100s of Minelab Sovereign GT reviews written over the years, it has been proclaimed as one of the best detectors available, as well the earlier Sovereign series of detectors for many years established themselves in the detector marketplace as the most popular treasure hunter, coin, relic and jewellery detector. However after the release of the Minelab Explorer series then later with the E-Trac, it has been well overtaking in sells. In fact Minelab has now discontinued the Sovereign, leaving only the big dealers to sell the remaining stock. This all does not mean the Sovereign is sub par, it is actually still one of the best metal detectors money can buy, there are many other brands and models of detectors available and some of them are very good. Why then does the Sovereign continue to outsell them?
Firstly, it detects much deeper in wet sand. Wet salty sand restricts the depth of other detectors by about 60 % to 80%, but the sovereign only loses about 15% in these conditions. This is because it is not your normal VLF detector. Most VLF detectors have problems detecting through salty sand. The sovereign is unique with its BBS technology, which puts out 17 frequencies at once, enabling superior penetration.
Secondly, the Sovereign has automatic ground balance, enabling fast easy coverage of the ground. Almost all other detectors have to be tuned manually. Some of them are called auto ground balance machines when in reality they really are only preset ground balance detectors. In other words, they have no ground balance adjustment at all. This greatly limits their ability to penetrate mineralized soils.
Thirdly, as for using Minelab Sovereign GT nugget hunting, well it can be used effectively on the goldfields; most other coin detectors do not cope well with the heavily mineralized goldfield soils. At times when there has been a lot of metal junk lying about, I have put aside my GPX 4800 and used the Sovereign. On one patch of ground, I received about 200 signals with the Sovereign during three hours of searching.
Only two of them were gold nuggets, the rest was junk. I wouldn’t have bothered detecting such junky ground normally but it was worth it with the Sovereign, because its discriminator rejected the iron junk and the auto ground balance just purred over the mineralized soil. The one drawback was the inability to find tiny nuggets of less than about half a gram.
Superior target identification at greater depth – All coin/jewelry detectors will discriminate, but very few discriminate at depth. They will identify junk metals in the top few inches of the soil but not at great depth. The Sovereign will discriminate at over 5 or 6 inches. The exception to this (as with other detectors) is at extreme gold field conditions, where mineralization ‘swamps’ the discriminator at depth.
Superior ability to identify good targets when detecting close to iron trash – Some soils contain a mixture of metals and are often good targets lie close to unwanted junk. The multi-frequency technology of the Sovereign enables it to discern say a coin when it is only inches away from a nail.

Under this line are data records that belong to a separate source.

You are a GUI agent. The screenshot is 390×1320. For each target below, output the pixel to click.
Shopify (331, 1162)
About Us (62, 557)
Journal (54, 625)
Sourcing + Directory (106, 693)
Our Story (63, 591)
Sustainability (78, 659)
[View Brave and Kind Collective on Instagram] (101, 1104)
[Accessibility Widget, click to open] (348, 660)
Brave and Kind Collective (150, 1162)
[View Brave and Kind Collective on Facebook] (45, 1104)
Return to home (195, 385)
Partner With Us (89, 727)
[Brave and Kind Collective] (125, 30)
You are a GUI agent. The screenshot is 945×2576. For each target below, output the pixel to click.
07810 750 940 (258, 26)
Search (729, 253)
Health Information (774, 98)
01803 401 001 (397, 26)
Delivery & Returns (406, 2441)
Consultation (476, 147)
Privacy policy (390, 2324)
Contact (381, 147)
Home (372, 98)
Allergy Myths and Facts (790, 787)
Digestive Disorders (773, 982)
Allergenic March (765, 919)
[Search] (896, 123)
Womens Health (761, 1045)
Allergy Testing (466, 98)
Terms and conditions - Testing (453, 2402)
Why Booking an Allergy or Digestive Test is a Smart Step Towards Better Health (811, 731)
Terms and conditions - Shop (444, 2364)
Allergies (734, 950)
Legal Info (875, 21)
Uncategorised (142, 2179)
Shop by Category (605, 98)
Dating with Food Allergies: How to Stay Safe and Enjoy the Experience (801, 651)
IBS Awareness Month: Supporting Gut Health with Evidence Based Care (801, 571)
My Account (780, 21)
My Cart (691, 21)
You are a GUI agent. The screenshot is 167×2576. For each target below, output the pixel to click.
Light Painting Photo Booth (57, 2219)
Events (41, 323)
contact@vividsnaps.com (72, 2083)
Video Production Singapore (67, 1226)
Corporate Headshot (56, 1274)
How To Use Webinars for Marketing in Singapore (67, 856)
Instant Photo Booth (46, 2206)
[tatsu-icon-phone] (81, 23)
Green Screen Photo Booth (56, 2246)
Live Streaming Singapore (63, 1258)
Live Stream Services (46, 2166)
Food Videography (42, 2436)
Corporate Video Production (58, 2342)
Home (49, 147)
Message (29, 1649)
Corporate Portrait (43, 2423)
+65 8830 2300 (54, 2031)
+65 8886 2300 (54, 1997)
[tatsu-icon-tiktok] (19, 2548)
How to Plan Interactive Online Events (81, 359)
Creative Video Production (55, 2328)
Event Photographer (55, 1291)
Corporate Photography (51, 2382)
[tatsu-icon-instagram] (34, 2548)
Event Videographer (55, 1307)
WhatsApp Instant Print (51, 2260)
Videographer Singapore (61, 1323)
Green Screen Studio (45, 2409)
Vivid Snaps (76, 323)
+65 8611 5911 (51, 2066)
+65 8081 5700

Sensitivity – The Sovereign GT is more sensitive than the original early models and penetrates perhaps 20% deeper. The signal is crisper in discriminate mode. The visual target meter is greatly superior to the earlier model. The 1000 series coils are of higher quality as well.
BBS 1000 coil – Because many operators like to detect calm shallow water the standard coil supplied is weighted to neutral buoyancy. This prevents a floating effect in the water. The disadvantage of this is that the Sovereign becomes too heavy for my liking. Fortunately, it comes with a hip mount conversion kit so that the control box can be worn on the belt or off a shoulder strap.
The digital target identification meter (sells separately when you can find one for $230) – This is a liquid crystal display target indicator that has been designed to aid in the identification of metal objects before their recovery. Numbers appear on the screen, which identifies the object underneath the ground. Certain numbers will mean specific coins or objects. This is an extremely simple type of reading. Some other brands have more sophisticated screens with lots of “bells and whistles” but the Sovereign meter provides a simple but adequate and reliable identification of targets.
In summary, after reviewing the Sovereign GT I would recommend them to the serious recreational treasure hunter. If a GT user wanted to occasionally dabble for gold nuggets he would find it a useful goldfield detector as well.